I try to stay focused, repeat
don’t get dizzy, don’t get dizzy. But as my body bends further
and further in half, dizziness doesn’t name what it is that I feel. Perhaps some
experiences, some “happenings,” aren’t common enough, haven’t been experienced by
enough people to earn an appellation. To say it feels like my body is being cut in half
doesn’t quite do it justice. And it doesn’t match the visual in front of me. How can I feel so
detached from my legs when they’re right there in front of me?

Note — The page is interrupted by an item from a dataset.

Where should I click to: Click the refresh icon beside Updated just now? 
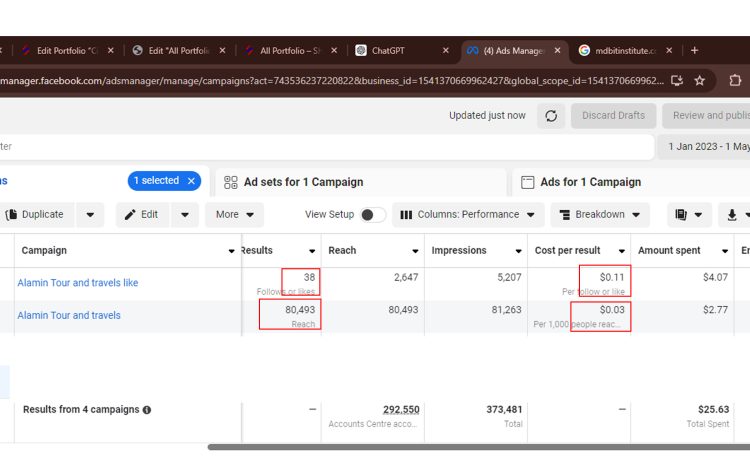pyautogui.click(x=551, y=116)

All my lung trouble has bought me some time, allowed me to concentrate on something
that has the possibility of getting better. But because I can’t feel anything – not one little
thing, it’s hard to believe my injuries are severe. Usually, the more something hurts, the
worse off you are. I’m not in any kind of pain, so I can ignore my legs. If I don’t think of
them, they’re not there. “Nothing” can’t be paralyzed. The sitting position makes this
ignorance impossible.

The bed finally stops when I sit at about an 85° angle. I look straight ahead, knowing what
I have to do. The physical therapists, the ventilator, all the tubes and wires fade in the
background; I take center stage – the spotlight. I slowly let my gaze fall until I have no
choice but to truly acknowledge them: thighs, toes, calves, feet, knees. There is an
awkward silence, old friends meeting after a long time apart. Both feet are wrapped up in
some kind of braces that remind me of old moon boots. I didn’t even know I had them on.
My stomach turns, and I’m queasy.

I
click, then gush, push past the nausea. When it settles, I reach forward, place my hand
on the thigh and try to own it, reclaim it as my own. But it won’t be that easy. We have
been a part of one another for twenty-one years, but it’s been an eternity since we
communicated, since our relationship was intimate. I try again with my eyes closed, start
higher up, dig my fingers firmly around bone on the hip, push forward, glide my hand
down to the knee. I feel skin on my palm– soft supple skin – but I feel nothing.

Small tears form, and I open my eyes, stare at my hand resting on a knee. A standard
knee – a joint connecting the femur and tibia. And then I spot something further down,
past the knee. The skin is discolored; a deep blue swirls into a yellowish center. The
bruise is almost a perfect circle the size of my fist. I rub my hand over it and press down,
imagine it hurts. I still can’t feel it, but I know it’s mine.